AMY GOODMAN: Les Roberts joins us now from Syracuse, New York. He's one of the main researchers of the study. He was with Johns Hopkins when he co-authored the study but has just taken a post at Columbia University. Les Roberts, welcome to Democracy Now!

LES ROBERTS: Hi, Amy. It's nice to be with you again.

AMY GOODMAN: It's good to have you with us. Why don't you lay out exactly what you found?

LES ROBERTS: Sure, we, as you said, went to about 50 neighborhoods spread around Iraq that were picked at random, and each time we went, we knocked on 40 doors and asked people, "Who lived here on the first of January, 2002?" and "Who lived here today?" And we asked, "Had anyone been born or died in between?" And on those occasions, when people said someone die, we said, "Well, how did they die?" And we sort of wrote down the details: when, how old they were, what was the cause of death.

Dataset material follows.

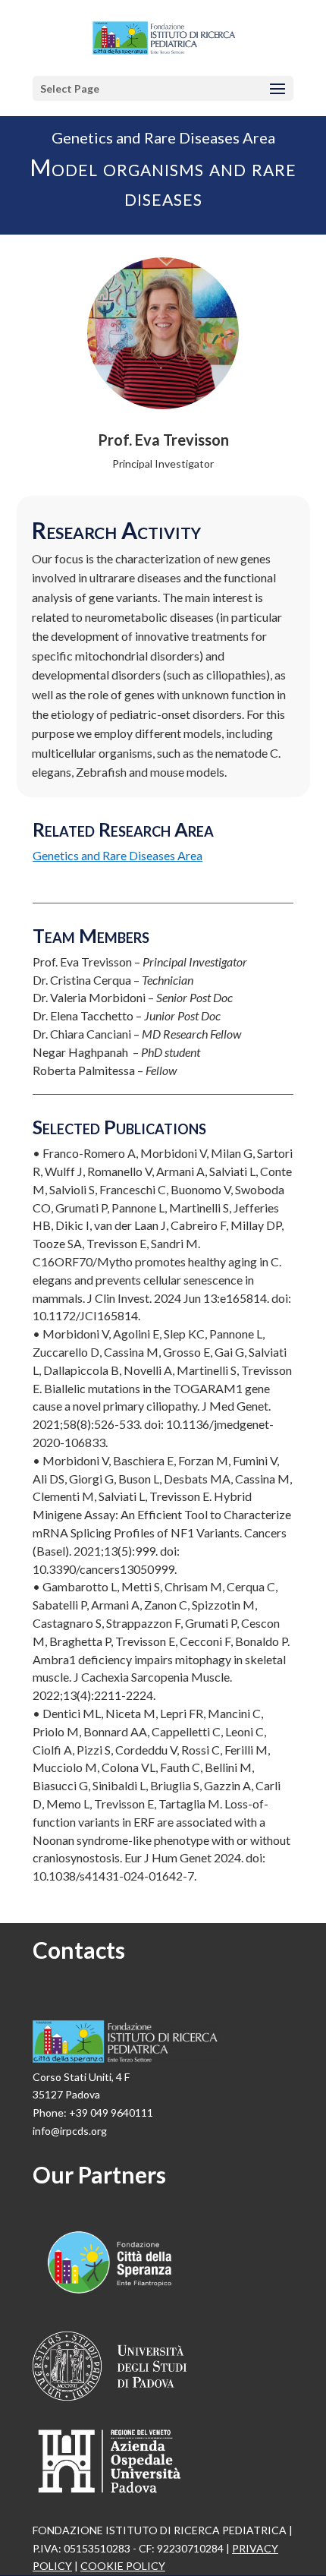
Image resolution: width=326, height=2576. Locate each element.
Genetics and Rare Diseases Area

And when it was violence, we asked, "Well, who did the killing? How exactly did it happen? What kind of weapon was used?" And at the end of the interview, when no one knew this was coming, we asked most of the time for a death certificate. And 92% of the time, people walked back into their houses and could produce a death certificate. So we are quite sure people didn't make this up.

First of all, he says they went to about 50 houses. Well, I would hope that basic science would call for a specification of the exact number. The article gives the exact number, but since every household had such a disproportionate effect on the overall number, it is important to get this exactly right. Whar really bothers me, though is the line: "And on those occasions, when people said someone die, we said, "Well, how did they die?" And we sort of wrote down the details" . Sort of wrote down the details. That's a wonderful way to apply scientific rigor.

I'm sorry you think my critiques are cheap talking points.

By Thomas Cushman (not verified) on 15 Oct 2006 #permalink

...if Roberts had focused solely on Kurdistan then he would have not found what he was looking for.

Please read the study before you comment on it. The bit you got wrong here was in failing to notice that clusters were assigned to provinces in proportion to population, using a method designed to give all households an equal chance of inclusion.

I think there are reasons, given the weaknesses in the study, to suspect his objectivity here.

If you are trying to convince people that a study is weak, you don't do much for your case by casually asserting the existence of weaknesses.

By the way, there have been many many scientific research polls that offer much more representative samples -- how was it that these researchers were able to get such representative samples in spite of the danger?

Please supply details of polls which were sufficiently scientific to rate publication in an internationally-recognised peer-reviewed journal such as The Lancet.

First of all, he says they went to about 50 houses.

Can you not even read the interview you are citing?

I'm sorry you think my critiques are cheap talking points.

Well, don't worry. I'm sure they go down a treat at Little Green Footballs. But would you please refrain from dumping the same comment into two or more threads here? It's an abuse of Tim Lambert's hospitality.